_What needs to be done_: All lines in the data below carrying the string "Cannabis" are to be located and copied.

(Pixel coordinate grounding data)
------------------------------------------------------------------------
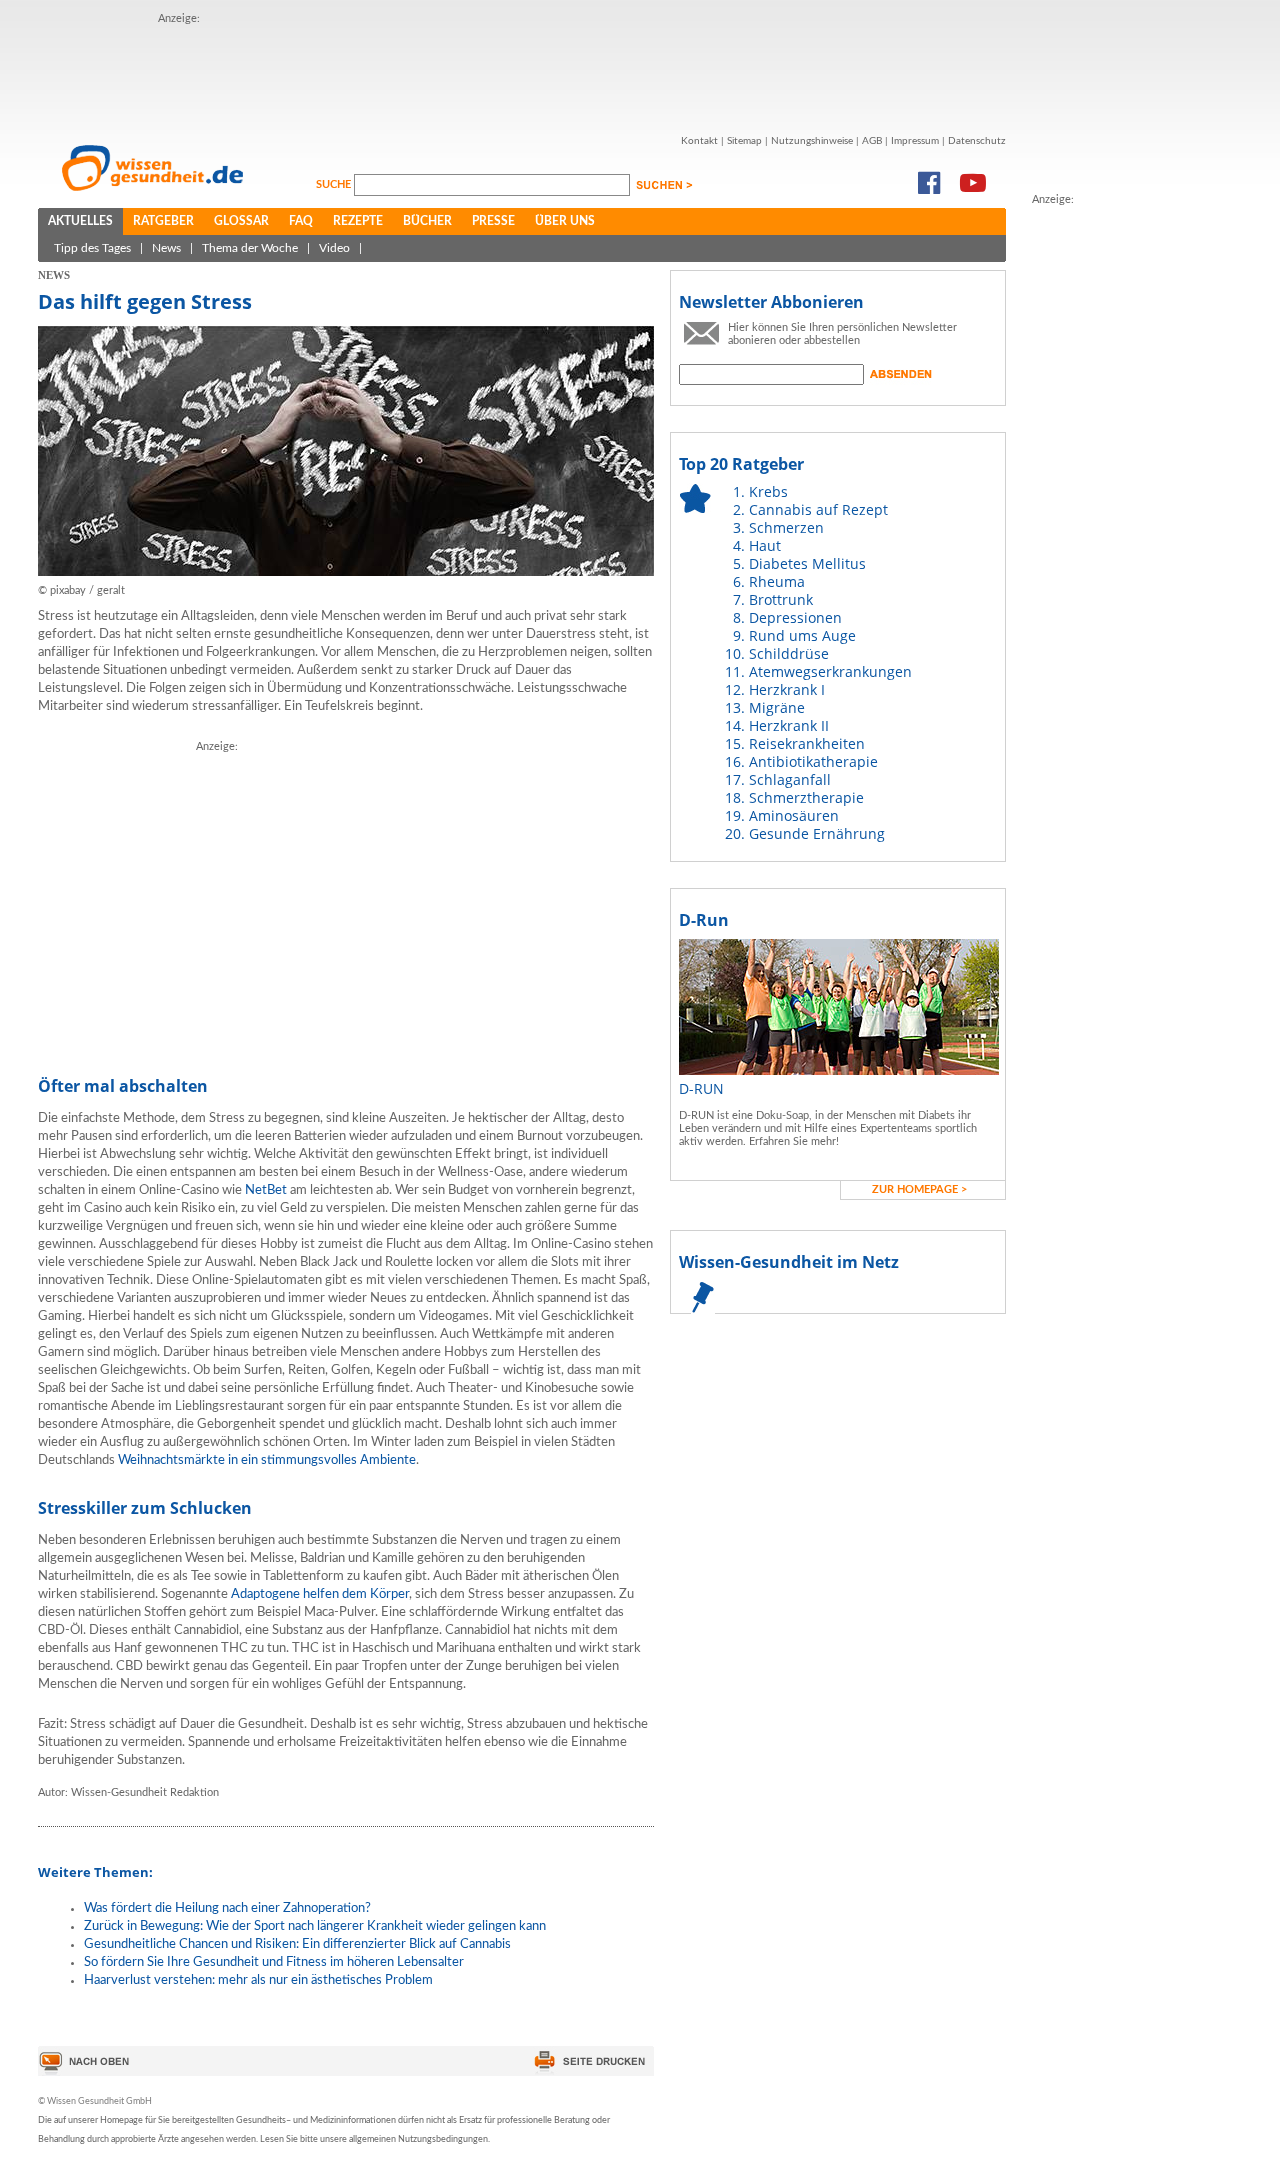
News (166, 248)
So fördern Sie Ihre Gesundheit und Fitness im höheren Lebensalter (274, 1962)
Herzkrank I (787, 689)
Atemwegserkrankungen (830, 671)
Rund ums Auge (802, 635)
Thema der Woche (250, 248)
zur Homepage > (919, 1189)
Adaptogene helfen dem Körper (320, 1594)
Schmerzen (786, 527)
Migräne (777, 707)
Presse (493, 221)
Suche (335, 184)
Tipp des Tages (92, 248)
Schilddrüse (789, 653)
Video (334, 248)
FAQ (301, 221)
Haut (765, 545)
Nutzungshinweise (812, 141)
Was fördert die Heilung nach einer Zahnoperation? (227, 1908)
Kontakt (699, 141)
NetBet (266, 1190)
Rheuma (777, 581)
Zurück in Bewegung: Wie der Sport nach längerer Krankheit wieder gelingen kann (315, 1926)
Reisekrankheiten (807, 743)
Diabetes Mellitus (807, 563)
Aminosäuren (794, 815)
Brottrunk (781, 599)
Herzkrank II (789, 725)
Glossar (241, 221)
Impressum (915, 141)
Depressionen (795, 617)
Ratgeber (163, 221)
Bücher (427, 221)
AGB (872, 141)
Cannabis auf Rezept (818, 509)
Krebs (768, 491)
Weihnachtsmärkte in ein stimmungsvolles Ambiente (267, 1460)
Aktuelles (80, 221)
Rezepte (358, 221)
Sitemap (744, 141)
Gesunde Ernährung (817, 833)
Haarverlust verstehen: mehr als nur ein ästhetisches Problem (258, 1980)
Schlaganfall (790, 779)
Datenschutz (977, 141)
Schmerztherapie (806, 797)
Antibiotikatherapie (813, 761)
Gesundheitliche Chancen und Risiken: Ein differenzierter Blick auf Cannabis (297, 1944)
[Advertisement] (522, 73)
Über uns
------------------------------------------------------------------------
_Answer_:
Cannabis auf Rezept (818, 509)
Gesundheitliche Chancen und Risiken: Ein differenzierter Blick auf Cannabis (297, 1944)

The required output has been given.